Using Metadata to Find Paul Revere by Kieran Healy.
From the post:
London, 1772.
I have been asked by my superiors to give a brief demonstration of the surprising effectiveness of even the simplest techniques of the new-fangled Social Networke Analysis in the pursuit of those who would seek to undermine the liberty enjoyed by His Majesty’s subjects. This is in connection with the discussion of the role of “metadata” in certain recent events and the assurances of various respectable parties that the government was merely “sifting through this so-called metadata” and that the “information acquired does not include the content of any communications”. I will show how we can use this “metadata” to find key persons involved in terrorist groups operating within the Colonies at the present time. I shall also endeavour to show how these methods work in what might be called a relational manner.
(…)
An extremely well-written and highly imaginative example of social network analysis.
With one flaw, a fatal one I’m afraid.
What is the first thing you notice about the data? The very first thing?
It’s clean!
Clean data is almost unknown in the real world.
Think about the last time you got into an argument with your credit card company. Or with the credit report bureau. Or with anyone else who collects data.
Dirty data is just a fact of life.
In a perfect world, the one software vendors/contractors imagine, yes, perfect matches come up every time. Particularly when mapping across data sets.

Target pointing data

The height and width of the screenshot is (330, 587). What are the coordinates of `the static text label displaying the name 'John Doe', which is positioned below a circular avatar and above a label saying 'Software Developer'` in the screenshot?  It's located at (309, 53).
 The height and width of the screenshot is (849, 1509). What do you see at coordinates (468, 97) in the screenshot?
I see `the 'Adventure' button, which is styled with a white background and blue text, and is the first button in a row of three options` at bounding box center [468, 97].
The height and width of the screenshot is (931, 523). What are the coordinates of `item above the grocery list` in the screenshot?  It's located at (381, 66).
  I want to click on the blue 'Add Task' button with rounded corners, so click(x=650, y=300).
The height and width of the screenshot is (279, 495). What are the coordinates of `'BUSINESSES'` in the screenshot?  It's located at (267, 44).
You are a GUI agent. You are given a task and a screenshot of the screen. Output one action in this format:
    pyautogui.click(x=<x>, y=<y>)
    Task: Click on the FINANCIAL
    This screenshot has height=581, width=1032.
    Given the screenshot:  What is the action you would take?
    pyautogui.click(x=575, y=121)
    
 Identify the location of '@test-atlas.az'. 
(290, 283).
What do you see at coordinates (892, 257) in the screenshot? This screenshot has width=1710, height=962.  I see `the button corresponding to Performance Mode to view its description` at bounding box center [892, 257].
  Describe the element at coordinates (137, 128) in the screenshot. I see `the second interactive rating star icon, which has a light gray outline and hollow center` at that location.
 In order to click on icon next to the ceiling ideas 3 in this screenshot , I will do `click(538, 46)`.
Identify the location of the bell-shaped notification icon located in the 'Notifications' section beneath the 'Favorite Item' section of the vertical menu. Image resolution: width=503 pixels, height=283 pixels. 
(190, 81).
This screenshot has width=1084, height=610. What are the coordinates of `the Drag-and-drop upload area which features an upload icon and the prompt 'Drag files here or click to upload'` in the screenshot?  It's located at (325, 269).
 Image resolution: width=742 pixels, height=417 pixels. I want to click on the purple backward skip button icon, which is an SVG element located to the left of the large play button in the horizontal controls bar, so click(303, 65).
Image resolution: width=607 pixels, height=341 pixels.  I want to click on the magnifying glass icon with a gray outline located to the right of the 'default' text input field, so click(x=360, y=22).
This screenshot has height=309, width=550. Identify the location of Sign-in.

• [Given instruction] In the post about using metadata to find Paul Revere, what does the writer say is the very first thing to notice about the data? This listing is not needed for anything here.

• [Task result] The data is clean.